I grinned. “I thought as much. These are the…” I grabbed the tag on one of the branches. “The nine-foot ones.”
“Right. They need to be kind of… similar. Nice and triangular. Aesthetically pleasing, if you will.” Sylvie stepped in front of me and started examining the trees.
I dug in my pocket for the sold tags and pen and waved the tags. “Just tell me which ones you want, and I’ll tag them as sold.”
“Oh? Does that mean you’ll do whatever I say? That’s a tempting thought.”
“I could hide a body really well among these trees, Sylvie.”
“I suppose. Just not enough room for your ego though, right?” She flashed a quick smile at me and grabbed one of theidentifying tags from a branch. “None of them have prices on. Just the size.”
“They’re priced to order since they tend to be a bit more resilient than ones that are already cut.”
“How do I know which ones to choose if I can’t keep a tally of the price?”
“Don’t worry about it.”
“What?” She looked over at me, confusion marring her pretty face. “I am working with a budget, you know.”
“Don’t worry. Julian called me before you got here. He said you were on your way and to send him the bill when you’d picked them all.”
A tiny frown wrinkled her forehead. “Oh.”
My lips curved to the side. “He said it cuts out the middleman, so just choose the best trees, I’ll tag them, and I’ll bill him for them.”
Discounted, of course.
It was for his wedding, after all.
“Oh,” Sylvie said, this time in a smaller voice. “That seems like a lot of pressure to stick to a budget.”
“What’s your budget?”
“Eighteen hundred.”
I choked on thin air. “On bloody Christmas trees?”
She paused, but her gaze skittered from left to right and back again. “Look, I don’t set the budget, I just get given it.”

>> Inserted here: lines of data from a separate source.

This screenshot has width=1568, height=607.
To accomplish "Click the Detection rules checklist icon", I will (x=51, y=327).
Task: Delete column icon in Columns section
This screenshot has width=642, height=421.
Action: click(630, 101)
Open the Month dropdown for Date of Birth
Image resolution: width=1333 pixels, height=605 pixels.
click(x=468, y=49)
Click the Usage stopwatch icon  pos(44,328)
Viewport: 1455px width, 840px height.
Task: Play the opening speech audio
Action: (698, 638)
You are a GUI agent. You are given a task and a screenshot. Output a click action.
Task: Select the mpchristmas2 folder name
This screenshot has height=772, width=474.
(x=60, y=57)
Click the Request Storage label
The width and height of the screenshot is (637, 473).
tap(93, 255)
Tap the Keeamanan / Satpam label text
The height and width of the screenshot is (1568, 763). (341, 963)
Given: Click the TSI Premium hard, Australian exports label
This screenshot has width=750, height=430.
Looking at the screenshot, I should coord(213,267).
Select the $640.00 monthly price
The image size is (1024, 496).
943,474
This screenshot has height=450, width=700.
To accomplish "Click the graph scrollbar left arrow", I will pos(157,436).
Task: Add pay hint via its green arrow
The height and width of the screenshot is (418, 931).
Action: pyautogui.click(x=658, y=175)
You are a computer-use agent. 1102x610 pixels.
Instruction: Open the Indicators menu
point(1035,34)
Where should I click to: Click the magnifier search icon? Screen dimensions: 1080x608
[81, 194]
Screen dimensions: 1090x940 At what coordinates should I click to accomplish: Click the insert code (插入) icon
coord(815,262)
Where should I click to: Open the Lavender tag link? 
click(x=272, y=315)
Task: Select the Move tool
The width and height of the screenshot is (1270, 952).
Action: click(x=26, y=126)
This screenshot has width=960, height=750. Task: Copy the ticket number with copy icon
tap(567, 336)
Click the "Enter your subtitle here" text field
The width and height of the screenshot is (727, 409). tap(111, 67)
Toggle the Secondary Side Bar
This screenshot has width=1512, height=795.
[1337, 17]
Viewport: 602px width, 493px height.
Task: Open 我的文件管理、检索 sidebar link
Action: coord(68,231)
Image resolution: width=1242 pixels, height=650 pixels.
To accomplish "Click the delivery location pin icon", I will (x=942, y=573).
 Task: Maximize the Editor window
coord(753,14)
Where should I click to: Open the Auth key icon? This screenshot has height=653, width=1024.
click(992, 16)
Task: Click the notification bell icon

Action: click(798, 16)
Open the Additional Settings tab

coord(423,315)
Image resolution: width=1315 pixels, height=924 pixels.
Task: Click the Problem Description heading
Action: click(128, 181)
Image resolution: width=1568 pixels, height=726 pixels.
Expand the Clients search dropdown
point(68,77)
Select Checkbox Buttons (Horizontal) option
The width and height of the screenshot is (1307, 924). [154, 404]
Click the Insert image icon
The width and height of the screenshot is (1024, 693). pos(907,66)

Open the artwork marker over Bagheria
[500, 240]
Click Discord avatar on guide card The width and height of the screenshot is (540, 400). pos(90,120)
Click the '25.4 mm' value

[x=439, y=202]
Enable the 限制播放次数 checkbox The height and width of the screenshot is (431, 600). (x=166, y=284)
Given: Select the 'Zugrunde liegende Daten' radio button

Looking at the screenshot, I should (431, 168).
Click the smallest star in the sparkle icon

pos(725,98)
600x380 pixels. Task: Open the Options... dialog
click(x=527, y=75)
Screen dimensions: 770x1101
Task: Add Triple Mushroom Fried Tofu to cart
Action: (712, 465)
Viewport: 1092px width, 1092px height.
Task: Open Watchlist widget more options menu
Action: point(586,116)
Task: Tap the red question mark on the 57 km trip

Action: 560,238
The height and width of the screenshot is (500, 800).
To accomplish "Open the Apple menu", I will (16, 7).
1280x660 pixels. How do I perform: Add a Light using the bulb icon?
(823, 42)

“But eighteen hundred pounds on Christmas trees? Do you not think that’s…” I trailed off.
Sylvie put her hands in her pockets, bringing her shoulders up to her ears. “Insane? Excessive? Financially careless and irresponsible?”
“Your words, not mine.” I chuckled.
She shrugged. “Julian’s richy-rich-rich.”
So was I.
Richer than him, in fact.
“So am I, but I wouldn’t spend eighteen hundred pounds on Christmas trees.” And I was someone who had seventeen of the fucking things in his house.
“Not even for a good cause?”
“A wedding isn’t a good cause,” I said dryly. “It’s an overpriced, overexaggerated, needlessly extravagant party where one party always dips out.”
She blinked, staring at me. “Wow. Tell me how you really feel, Thomas.”